BE glad that you’re greedy; the national economy would collapse if you weren’t.
American author Mignon McLaughlin outlined the key to capitalism’s success in 1966.
The greed creed was captured best in Oliver Stone’s 1987 film, Wall Street, where corporate raider Gordon Gekko proclaimed: “Greed is good. Greed is right. Greed works.”
It was a mentality, pushing an endless growth mantra, which would reach its zenith in the late 2000s, when the excesses of Wall Street and its high-risk lending practices crashed and burned.
People with bad credit were being encouraged to take out larger loans to fuel a United States financial boom that would collapse like a house of cards, triggering a global financial crisis in 2008.
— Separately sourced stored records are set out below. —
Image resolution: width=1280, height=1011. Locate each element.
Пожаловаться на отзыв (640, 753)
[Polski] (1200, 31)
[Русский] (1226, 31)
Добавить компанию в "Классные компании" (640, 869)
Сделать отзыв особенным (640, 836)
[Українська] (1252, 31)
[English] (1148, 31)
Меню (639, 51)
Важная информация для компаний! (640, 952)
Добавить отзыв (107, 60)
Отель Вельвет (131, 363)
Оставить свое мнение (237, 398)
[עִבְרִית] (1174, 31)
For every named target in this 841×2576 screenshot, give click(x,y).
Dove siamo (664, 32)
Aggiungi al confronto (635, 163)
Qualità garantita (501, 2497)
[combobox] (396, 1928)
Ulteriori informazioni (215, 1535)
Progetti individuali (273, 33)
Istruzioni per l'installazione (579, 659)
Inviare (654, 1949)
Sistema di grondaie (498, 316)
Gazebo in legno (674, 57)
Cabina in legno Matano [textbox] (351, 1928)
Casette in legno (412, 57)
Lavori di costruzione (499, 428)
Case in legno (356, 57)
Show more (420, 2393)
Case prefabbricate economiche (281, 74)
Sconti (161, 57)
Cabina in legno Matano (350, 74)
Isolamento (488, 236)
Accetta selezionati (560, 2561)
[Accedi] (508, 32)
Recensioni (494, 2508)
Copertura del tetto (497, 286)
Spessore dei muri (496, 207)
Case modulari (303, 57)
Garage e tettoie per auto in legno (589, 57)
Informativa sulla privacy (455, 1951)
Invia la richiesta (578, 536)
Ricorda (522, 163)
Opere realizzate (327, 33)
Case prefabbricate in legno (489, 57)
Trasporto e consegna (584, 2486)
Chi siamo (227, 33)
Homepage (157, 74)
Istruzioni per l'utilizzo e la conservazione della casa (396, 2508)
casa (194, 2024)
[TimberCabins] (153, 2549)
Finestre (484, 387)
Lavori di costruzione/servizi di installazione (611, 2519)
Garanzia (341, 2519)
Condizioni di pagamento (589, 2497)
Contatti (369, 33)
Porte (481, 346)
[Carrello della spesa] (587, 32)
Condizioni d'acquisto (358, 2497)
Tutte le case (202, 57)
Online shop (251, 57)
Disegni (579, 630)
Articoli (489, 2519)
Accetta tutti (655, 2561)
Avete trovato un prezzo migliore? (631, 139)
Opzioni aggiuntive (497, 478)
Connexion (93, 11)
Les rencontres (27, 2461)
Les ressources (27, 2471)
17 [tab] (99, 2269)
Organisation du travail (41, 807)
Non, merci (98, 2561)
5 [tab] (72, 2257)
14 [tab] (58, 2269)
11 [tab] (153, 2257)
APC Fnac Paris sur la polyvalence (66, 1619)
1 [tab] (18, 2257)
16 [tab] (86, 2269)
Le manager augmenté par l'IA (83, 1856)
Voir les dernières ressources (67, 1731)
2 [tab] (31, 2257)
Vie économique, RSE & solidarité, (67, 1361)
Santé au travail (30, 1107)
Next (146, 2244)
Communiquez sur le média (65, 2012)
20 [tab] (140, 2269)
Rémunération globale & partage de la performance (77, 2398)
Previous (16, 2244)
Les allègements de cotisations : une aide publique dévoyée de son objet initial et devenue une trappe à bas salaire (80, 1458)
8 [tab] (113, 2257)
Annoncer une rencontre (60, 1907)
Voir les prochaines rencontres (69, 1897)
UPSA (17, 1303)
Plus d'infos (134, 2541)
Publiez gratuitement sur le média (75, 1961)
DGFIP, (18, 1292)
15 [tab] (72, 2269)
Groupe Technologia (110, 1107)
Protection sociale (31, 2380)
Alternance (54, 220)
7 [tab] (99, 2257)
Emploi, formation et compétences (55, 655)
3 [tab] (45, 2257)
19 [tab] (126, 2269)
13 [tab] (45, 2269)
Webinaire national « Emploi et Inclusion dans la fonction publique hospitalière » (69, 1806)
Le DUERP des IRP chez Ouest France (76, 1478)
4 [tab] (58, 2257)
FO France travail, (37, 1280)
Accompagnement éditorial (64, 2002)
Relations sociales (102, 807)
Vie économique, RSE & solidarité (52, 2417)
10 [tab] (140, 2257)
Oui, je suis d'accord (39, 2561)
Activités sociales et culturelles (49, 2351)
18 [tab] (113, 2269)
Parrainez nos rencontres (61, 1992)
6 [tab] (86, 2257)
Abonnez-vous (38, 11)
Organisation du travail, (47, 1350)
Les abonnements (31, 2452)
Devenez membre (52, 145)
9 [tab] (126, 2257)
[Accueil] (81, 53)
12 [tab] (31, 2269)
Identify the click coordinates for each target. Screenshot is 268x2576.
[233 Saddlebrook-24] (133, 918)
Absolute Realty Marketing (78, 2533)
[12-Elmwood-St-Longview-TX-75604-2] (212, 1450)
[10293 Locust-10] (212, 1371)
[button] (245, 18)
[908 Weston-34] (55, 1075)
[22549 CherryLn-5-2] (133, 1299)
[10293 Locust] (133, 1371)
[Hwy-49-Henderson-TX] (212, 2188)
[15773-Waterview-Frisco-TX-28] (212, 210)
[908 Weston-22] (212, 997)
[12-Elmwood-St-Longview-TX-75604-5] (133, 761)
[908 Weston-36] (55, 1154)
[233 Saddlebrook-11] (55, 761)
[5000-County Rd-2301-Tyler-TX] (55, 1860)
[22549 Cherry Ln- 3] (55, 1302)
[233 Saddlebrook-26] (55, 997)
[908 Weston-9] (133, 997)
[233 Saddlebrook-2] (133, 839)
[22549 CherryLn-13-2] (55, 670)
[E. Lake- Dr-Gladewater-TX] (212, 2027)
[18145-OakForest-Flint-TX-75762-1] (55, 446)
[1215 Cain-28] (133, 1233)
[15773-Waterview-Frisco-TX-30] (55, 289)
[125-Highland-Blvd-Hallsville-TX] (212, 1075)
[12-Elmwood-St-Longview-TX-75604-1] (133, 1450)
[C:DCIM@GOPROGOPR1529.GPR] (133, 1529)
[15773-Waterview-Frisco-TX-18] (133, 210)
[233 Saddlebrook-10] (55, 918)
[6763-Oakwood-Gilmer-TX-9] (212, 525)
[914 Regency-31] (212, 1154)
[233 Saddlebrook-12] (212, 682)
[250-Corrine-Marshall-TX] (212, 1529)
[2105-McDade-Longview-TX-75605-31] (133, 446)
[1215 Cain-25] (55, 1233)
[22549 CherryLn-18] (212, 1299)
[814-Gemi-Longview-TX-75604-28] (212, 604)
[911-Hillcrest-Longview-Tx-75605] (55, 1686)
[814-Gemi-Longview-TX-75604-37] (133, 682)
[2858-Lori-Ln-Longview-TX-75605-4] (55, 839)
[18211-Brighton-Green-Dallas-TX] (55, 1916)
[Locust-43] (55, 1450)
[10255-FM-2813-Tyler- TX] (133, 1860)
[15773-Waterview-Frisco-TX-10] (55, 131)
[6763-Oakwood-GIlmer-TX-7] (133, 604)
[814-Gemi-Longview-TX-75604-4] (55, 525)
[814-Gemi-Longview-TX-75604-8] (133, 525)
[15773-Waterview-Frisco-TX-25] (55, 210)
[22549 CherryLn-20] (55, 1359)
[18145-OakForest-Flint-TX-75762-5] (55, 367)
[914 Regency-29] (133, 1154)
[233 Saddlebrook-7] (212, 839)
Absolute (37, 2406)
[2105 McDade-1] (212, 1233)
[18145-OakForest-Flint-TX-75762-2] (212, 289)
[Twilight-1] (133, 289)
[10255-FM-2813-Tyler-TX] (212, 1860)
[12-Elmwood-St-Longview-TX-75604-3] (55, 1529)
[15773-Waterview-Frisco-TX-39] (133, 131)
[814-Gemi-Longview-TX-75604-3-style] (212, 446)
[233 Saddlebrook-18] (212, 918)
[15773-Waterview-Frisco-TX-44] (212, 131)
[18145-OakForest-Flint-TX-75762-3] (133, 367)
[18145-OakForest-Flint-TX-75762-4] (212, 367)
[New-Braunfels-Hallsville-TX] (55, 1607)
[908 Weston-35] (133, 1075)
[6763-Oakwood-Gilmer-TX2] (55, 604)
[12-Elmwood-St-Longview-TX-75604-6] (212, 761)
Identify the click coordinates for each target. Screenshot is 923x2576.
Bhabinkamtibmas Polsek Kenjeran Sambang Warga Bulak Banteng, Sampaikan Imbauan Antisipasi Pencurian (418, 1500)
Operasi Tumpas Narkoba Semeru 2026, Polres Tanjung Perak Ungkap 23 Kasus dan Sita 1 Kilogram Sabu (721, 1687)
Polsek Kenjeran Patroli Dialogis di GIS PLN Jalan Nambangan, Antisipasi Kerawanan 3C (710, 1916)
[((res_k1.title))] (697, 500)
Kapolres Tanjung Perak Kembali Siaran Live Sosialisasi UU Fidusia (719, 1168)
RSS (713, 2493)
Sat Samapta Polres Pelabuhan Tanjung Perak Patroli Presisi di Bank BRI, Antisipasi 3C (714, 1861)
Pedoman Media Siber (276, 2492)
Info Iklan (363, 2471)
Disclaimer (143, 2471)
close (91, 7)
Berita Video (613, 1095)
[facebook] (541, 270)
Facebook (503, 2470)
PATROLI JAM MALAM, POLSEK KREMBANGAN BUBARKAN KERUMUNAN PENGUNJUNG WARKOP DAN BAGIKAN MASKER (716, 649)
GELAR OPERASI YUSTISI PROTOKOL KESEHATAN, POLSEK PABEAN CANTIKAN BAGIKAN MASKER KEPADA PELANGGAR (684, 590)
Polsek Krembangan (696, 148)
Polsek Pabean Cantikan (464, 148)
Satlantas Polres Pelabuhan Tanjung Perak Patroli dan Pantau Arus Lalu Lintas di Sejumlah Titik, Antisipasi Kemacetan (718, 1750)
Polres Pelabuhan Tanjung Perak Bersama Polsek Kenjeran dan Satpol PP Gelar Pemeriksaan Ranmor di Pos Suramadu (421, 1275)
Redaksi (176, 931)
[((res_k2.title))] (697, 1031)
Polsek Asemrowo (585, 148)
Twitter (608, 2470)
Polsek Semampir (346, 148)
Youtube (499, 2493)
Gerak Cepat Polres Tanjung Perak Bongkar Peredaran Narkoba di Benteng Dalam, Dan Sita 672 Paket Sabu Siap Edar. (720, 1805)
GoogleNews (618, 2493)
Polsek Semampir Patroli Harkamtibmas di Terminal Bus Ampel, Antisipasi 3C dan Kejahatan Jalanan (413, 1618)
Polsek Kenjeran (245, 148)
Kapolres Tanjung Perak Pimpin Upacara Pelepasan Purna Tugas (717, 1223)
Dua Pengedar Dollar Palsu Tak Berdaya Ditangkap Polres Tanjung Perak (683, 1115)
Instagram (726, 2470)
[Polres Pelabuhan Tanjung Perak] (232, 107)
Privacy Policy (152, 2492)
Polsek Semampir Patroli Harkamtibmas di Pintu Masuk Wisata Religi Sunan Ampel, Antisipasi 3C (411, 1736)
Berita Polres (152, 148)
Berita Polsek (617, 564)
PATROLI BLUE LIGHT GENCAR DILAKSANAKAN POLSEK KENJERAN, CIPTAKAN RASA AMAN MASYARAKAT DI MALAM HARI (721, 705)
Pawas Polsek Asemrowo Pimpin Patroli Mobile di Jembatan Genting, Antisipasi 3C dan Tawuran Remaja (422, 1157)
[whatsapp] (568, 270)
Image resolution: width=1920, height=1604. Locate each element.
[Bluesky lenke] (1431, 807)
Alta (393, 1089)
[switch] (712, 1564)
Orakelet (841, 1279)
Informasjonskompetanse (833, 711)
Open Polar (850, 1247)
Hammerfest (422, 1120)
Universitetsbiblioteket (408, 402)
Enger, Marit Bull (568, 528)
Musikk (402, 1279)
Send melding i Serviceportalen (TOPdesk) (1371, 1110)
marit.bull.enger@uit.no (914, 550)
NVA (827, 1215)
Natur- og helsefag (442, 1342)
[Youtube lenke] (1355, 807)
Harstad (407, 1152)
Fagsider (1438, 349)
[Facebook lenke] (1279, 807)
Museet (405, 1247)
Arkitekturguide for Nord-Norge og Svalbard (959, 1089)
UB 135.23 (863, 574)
The US property bubble burst and so did the illusion that people could take on unprecedented levels of debt without any consequences. A lot of people found that out the hard way.
Governments are now grappling with the same problems. Having stepped in with huge stimulus packages to lessen the damage by the GFC — including bailing out numerous industries — they are ironically now in the same position; hurtling headlong into crisis as their own debt levels soar.
In the US, the $14 trillion national debt now outweighs the size of the economy. The last time that happened it was 1947.
Congress’ response to the chaos and to avoid defaulting on its obligations was to raise its debt ceiling; a figure which will be incrementally increased in the coming 18 months.
The moral of the way the issue has been handled seems to be: when you reach the limits of your excess, it’s best to just revise your limits.
The US is not alone — countries such as Italy, Greece, Germany and Japan are also counting the costs of bloated debt levels and are being forced to cut spending and raise taxes to contain it.
There are widespread fears the bottom hasn’t been reached yet, with stockmarkets tumbling again yesterday on predictions of a new wave of global recession.
Three years ago, governments bailed out the corporate sector. Now the burning question is: who will bail out the governments?
Unlike the post-World War II period, no great “Golden Age” is seemingly on the horizon to rescue us from this economic crisis.
Huge innovative leaps in technology that led to mass job creation are not being seen on the same scale.
Most advances in the past 20 years have been incremental and are for the private, not public, good.
The last major development — the World Wide Web — has driven a social and cultural revolution but has not yet had the same impact industrially.
The impacts of climate change and challenges in securing energy, food and water supplies will only make continual growth that much harder.
Growth, for growth’s sake, should only be a goal and not the be-all and end-all.
If our income was more closely tied to corporate success, then it would be a more lucrative ideal for the majority.
However, most people care little for the concept, because they’ve seen the ‘‘boom’’ years pass with little increase to their real wages and all the spoils go to the few sitting atop the pyramid.
An OECD report — issued in 2008, coincidentally — showed the gap between rich and poor and the number of people below the poverty line had both grown over the previous two decades.
After all that, economists say it is up to us consumers to march us down the yellow brick road to growth again. The call to arms is failing because we are learning the lessons.
Discretionary retail spending is down and credit cards are being paid off quicker. We know there is no inexhaustible market; like everything, it is finite.
We know that problems of debt can’t be fixed by more debt and we don’t want to be exposed if it all comes crashing down here. We know we cannot keep living beyond our means.
We’ve revised our expectations, and now economists and governments need to scale back their own.
For a start, a new measurement of wellbeing is needed; one that gets away from gross domestic product as the only barometer of success.
One that redefines affluence to count people who aren’t living in McMansions with large 4WDs, boats and jet skis. One that sees us give up trying to keep up with the imaginary Joneses.
As Fight Club protagonist Tyler Durden says: “You are not your job. You are not how much money you have in the bank. You are not the car you drive. You are not the contents of your wallet.”